Ortsverein setzt auf Ickerott
SPD vollzieht den Generationswechsel

Greven -

Allen bitteren Wahlniederlagen und Rückschlägen zum Trotz: Das Selbstbewusstsein ist dem SPD-Ortsverein Greven nicht abhanden gekommen. Und auch nicht der Wille, mitzugestalten. Am Sonntag hat ein in großen Teilen neu formiertes Vorstandsteam um den Vorsitzenden Marc Ickerott die Aufgabe übernommen, die SPD in Greven in die Zukunft zu führen.

Montag, 18.12.2017, 09:12 Uhr

Auf die Hilfe vieler Mitstreiter setzen Marc Ickerott (fünfter von rechts) sowie seine Stellvertreter (jeweils links und rechts neben ihm) Manuela Teupe und Christian Haefs.  
Auf die Hilfe vieler Mitstreiter setzen Marc Ickerott (fünfter von rechts) sowie seine Stellvertreter (jeweils links und rechts neben ihm) Manuela Teupe und Christian Haefs.   Foto: oh

Ein echter Generationswechsel: Viele Mitstreiter des bisherigen kommissarischen und seit Sonntag auch regulären OV-Chefs Ickerott gehören der Generation 30+ an.

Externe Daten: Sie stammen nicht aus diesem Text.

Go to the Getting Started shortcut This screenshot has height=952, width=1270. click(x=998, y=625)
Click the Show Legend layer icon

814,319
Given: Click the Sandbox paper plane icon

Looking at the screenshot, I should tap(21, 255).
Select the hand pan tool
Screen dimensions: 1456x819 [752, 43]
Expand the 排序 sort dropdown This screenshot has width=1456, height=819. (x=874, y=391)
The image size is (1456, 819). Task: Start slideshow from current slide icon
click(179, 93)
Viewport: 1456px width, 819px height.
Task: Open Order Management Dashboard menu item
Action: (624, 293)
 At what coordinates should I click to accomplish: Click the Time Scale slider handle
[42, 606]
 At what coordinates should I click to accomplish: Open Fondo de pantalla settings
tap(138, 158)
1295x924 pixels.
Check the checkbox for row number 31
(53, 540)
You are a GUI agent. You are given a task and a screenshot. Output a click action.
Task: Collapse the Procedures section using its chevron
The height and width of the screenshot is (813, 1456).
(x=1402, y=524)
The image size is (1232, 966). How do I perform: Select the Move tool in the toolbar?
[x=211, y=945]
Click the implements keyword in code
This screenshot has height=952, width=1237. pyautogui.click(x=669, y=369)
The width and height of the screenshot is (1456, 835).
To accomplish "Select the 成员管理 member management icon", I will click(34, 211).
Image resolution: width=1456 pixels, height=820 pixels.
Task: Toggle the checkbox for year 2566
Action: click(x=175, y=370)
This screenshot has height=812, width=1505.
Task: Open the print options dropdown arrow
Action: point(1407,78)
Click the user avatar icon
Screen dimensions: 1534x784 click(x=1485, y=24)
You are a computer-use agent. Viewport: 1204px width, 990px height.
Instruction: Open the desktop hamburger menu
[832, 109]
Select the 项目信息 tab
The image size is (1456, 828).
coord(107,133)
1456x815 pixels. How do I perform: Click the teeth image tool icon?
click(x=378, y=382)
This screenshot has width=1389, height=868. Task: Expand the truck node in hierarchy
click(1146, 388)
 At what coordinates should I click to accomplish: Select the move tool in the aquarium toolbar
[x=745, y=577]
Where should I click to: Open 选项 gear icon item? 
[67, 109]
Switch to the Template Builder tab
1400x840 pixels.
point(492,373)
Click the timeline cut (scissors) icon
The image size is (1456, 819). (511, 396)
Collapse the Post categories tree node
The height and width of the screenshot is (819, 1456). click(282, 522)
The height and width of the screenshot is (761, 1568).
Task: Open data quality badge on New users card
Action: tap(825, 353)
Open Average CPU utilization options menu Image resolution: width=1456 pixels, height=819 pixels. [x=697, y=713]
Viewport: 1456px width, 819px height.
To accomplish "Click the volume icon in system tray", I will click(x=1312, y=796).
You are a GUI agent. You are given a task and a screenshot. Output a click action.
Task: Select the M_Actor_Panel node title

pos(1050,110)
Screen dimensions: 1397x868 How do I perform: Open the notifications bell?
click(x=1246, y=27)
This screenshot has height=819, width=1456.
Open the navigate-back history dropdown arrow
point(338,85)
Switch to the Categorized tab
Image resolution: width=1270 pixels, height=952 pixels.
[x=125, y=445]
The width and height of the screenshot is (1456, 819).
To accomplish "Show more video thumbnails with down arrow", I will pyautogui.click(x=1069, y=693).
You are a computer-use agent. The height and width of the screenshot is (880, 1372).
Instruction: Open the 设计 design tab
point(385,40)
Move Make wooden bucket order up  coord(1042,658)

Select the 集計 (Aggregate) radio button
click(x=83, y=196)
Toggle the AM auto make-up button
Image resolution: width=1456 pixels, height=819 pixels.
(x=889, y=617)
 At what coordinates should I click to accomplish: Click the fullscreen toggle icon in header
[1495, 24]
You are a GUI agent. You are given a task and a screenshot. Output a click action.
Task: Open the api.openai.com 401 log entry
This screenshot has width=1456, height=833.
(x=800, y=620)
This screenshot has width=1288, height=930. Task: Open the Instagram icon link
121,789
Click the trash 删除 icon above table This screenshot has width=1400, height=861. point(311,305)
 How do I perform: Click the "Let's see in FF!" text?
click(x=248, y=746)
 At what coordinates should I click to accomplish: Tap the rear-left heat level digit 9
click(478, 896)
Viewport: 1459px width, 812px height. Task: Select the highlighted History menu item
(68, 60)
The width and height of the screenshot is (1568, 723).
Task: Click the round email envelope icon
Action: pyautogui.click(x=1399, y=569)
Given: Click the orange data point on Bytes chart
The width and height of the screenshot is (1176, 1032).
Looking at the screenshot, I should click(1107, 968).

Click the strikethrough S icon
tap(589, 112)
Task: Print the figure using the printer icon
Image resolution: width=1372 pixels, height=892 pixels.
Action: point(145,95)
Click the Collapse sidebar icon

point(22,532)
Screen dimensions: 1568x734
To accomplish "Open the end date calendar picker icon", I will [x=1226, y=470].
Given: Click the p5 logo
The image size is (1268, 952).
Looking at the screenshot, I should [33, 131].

Bürgermeister Peter Vennemeyer ( SPD ) verglich das Team mit einem Sportwagen. „Ich habe keinen Zweifel daran, dass wir die PS auf die Straße kriegen.“

Ickerott (24 von 27 möglichen Ja-Stimmen) stehen Manuela Teupe und Christian Haefs als Stellvertreter zur Seite. „Ein Dreier-Gespann, das supergut funktioniert hat“, sagte Manuela Teupe zum Sprung ins kalte Wasser, der nötig wurde, nachdem der frühere Vorsitzende Dirk Nolte das Amt aus persönlichen Gründen niedergelegt hatte. Eine von Ickerotts ersten Ideen: Die Beisitzer haben künftig feste, thematische Zuständigkeiten. Bildungsbeauftragter ist somit künftig Neithard von Böhlen, um Öffentlichkeitsarbeit kümmern sich Tanja Boldt und Jo Schreiber, um Mitgliederbelange Stevens Gomes. Zum Internetbeauftragten wählten die Soziakdemokraten Andre Westermann. Schriftführer sind Volker Jünemann und Detlef Büscher. Neue Schatzmeisterin ist Dagmar Höppener.

Der frisch gewählte Ickerott („Ich bin glücklich“) versprach: „Wir werden unser bestmögliches tun, um dieses Vertrauen nicht zu enttäuschen.“ Er selbst rechnet sich keinem Flügel der SPD zu, hält von derlei Schubladen auch nichts, will lieber mit sach- und problemorientierter Politik versuchen, einen Schritt auf jene Menschen zuzumachen, die verdrossen sind, wie er im Interview bekannte.

Die ausscheidenden Vorstandsmitglieder bekamen nicht nur Blumen, sondern auch reichlich warme Worte mit auf den Weg – allen voran Helmut Röwemeier, der 18 Jahre lang Schatzmeister war. „Eine der fleißigsten Arbeitsbienen, die die SPD hat“, sagte Jürgen Coße, Gastredner und Wahlleiter, über Röwemeier.